Suzy Khimm questions how Paul Ryan’s anti-poverty plan will pay for itself without them:
While Ryan says his plan is budget neutral, it does not appear to account for the additional cost of hiring case managers, imposing new work requirements, and creating a new bureaucracy to administer them. That could mean less money for benefits and more for services to administer them, said Donna Pavetti of the Center on Budget and Policy Priorities (CBPP). “There are things about it that sound good, but when you get to the reality of it, it just falls apart,” she said, adding that federal agencies have often struggled to allocate limited resources to staffing and find enough skilled case workers.

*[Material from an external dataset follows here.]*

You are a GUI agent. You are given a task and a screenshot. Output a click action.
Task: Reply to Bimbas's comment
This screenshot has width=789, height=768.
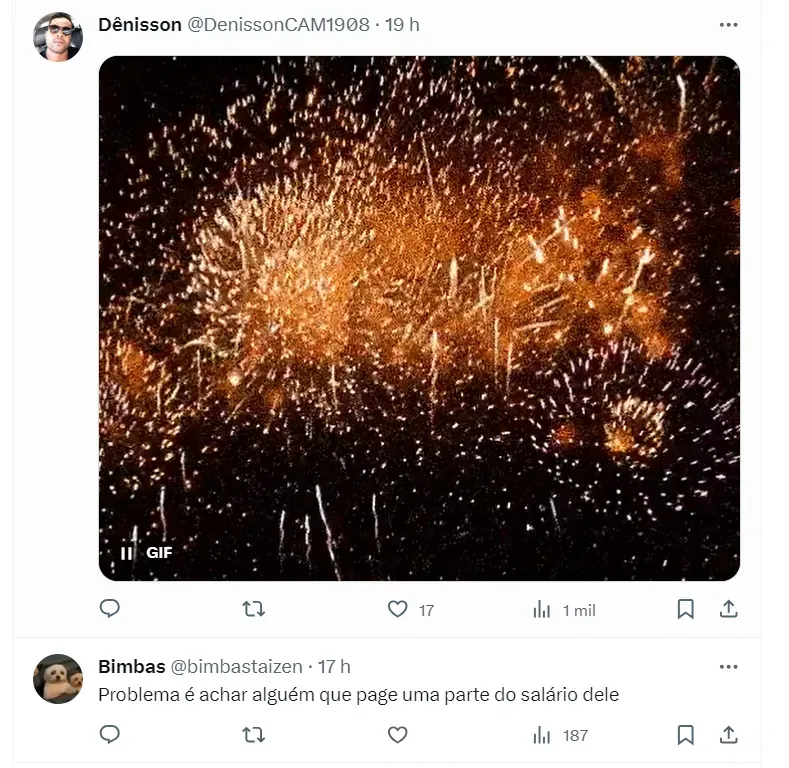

“This individualized case management, the work requirements – all of that is really resource intensive. How you’d do that without pulling from resources that help people meet their basic needs?” said Pavetti, CBPP’s vice-president for family income support policy. She points to a state-level program called Building Nebraska Families, which proved effective at moving more welfare recipients to work through intensive home visits, but which was also costly, averaging $7,400 to $8,300 per participant.

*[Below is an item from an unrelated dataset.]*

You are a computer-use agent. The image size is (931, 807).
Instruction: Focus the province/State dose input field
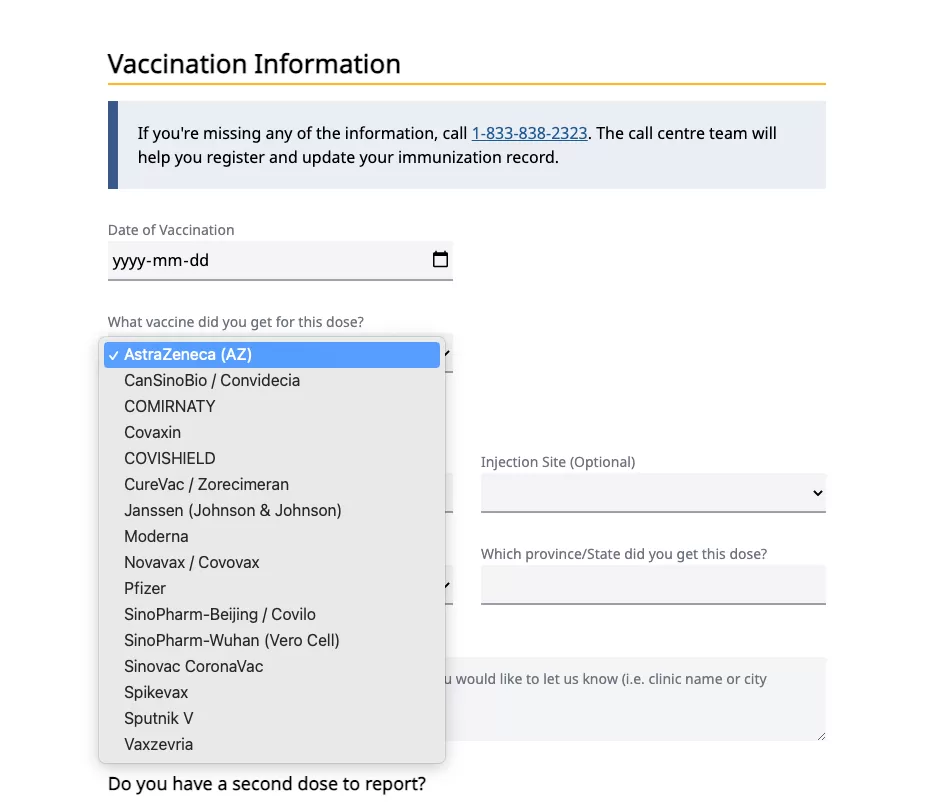point(653,585)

In a more comprehensive critique of the plan, Pavetti faults Ryan for ignoring the tradeoffs and limitations it implies:
The case of “Steven,” whom Ryan also highlights, makes the point as well. A single 19-year-old non-custodial father, Steven is jobless and needs help to get off drugs.
Ryan’s proposal indicates that the Opportunity Grant would help him get drug treatment, move him into transitional housing (a form of subsidized housing), and get him help with attending parenting classes, finding work, and pursuing further education. These are all needed services, and limited funding keeps many people, particularly adults not living with children and who have the same needs as Steven, from obtaining that help. But the Opportunity Grant structure would not provide additional resources (and as my colleague Robert Greenstein points out, could well provide fewer resources), so the only way to provide this richer set of supports for Steven is to cut the help that other families receive.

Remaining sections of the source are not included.